Passage for review

_ _ _

3.Confidentiality. Subject to Section 11(b) below, in addition to all duties of loyalty imposed on Executive by law or otherwise, during the term of Executive’s Company Employment and for two years following the termination of such employment for any reason, other than in the reasonable and good faith performance of his duties to the Company, Executive
-9-
shall maintain Confidential Information in confidence and secrecy and shall not disclose Confidential Information or use it for the benefit of any person or organization (including Executive) other than the Company without the prior written consent of an authorized officer of the Company (except for disclosures to persons acting on the Company’s behalf with a need to know such information).
4.Non-Disclosure of Trade Secrets. Subject to Section 11(b) below, during Executive’s Company Employment, except in the reasonable and good faith performance of his duties to the Company, Executive shall preserve and protect Trade Secrets of the Company from unauthorized use or disclosure; and after termination of such employment, Executive shall not use or disclose any Trade Secret of the Company for so long as that Trade Secret remains a Trade Secret.
5.Third-Party Confidentiality. Executive shall not disclose to the Company, use on its behalf, or otherwise induce the Company to use any secret or confidential information belonging to persons or entities not affiliated with the Company, which may include a former employer of Executive, if Executive then has an obligation or duty to any person or entity (other than the Company) to not disclose such information to other persons or entities, including the Company. Executive acknowledges that the Company has disclosed that the Company is now, and may be in the future, subject to duties to third parties to maintain information in confidence and secrecy. By executing this Agreement, Executive consents to be bound by any such duty owed by the Company to any third party of which he is informed.
6.Work Product. Executive acknowledges that all ideas, inventions, innovations, improvements, developments, methods, designs, analyses, reports, databases, and any other similar or related information (whether patentable or not) which relate to the actual or anticipated business, research and development, or existing or known future products or services of the Company which are or were conceived, developed or created by Executive (alone or jointly with others) during Executive’s Company Employment (the “Work Product”) is and shall remain the exclusive property of the Company. Executive acknowledges and agrees that all copyrightable Work Product was created in Executive’s capacity as an employee of Lands’ End and within the scope of Executive’s Company Employment, and thus constitutes a “work made for hire” under the Copyright Act of 1976, as amended. Executive hereby assigns to the Company all right, title and interest in and to all Work Product, and agrees to perform all actions reasonably requested by the Company to establish, confirm or protect the Company’s ownership thereof (including, without limitation, executing assignments, powers of attorney and other instruments).

_ _ _

Available data
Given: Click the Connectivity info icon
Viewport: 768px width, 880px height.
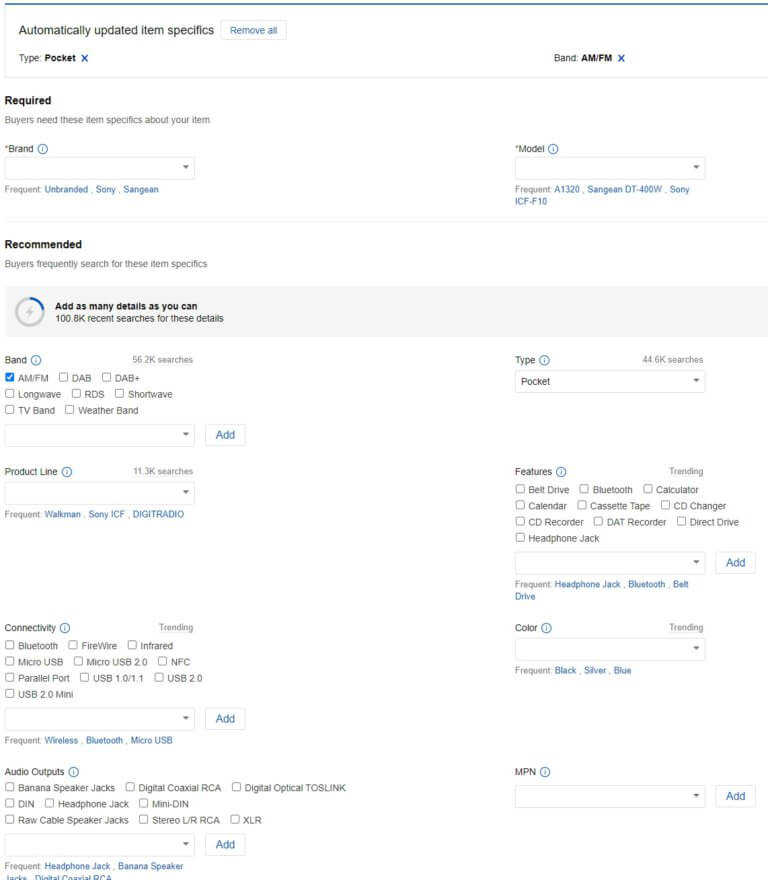Looking at the screenshot, I should coord(64,627).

_ _ _

Directions
Answer these from the employment agreement text, one line each:
(a) For how long after employment ends must Executive keep Confidential Information in confidence?
(b) After termination, for how long may Executive not use or disclose a Trade Secret of the Company?
(c) Under which act does copyrightable Work Product count as a "work made for hire"?

Output of the task
(a) Two years following the termination of employment for any reason.
(b) For so long as that Trade Secret remains a Trade Secret.
(c) The Copyright Act of 1976, as amended.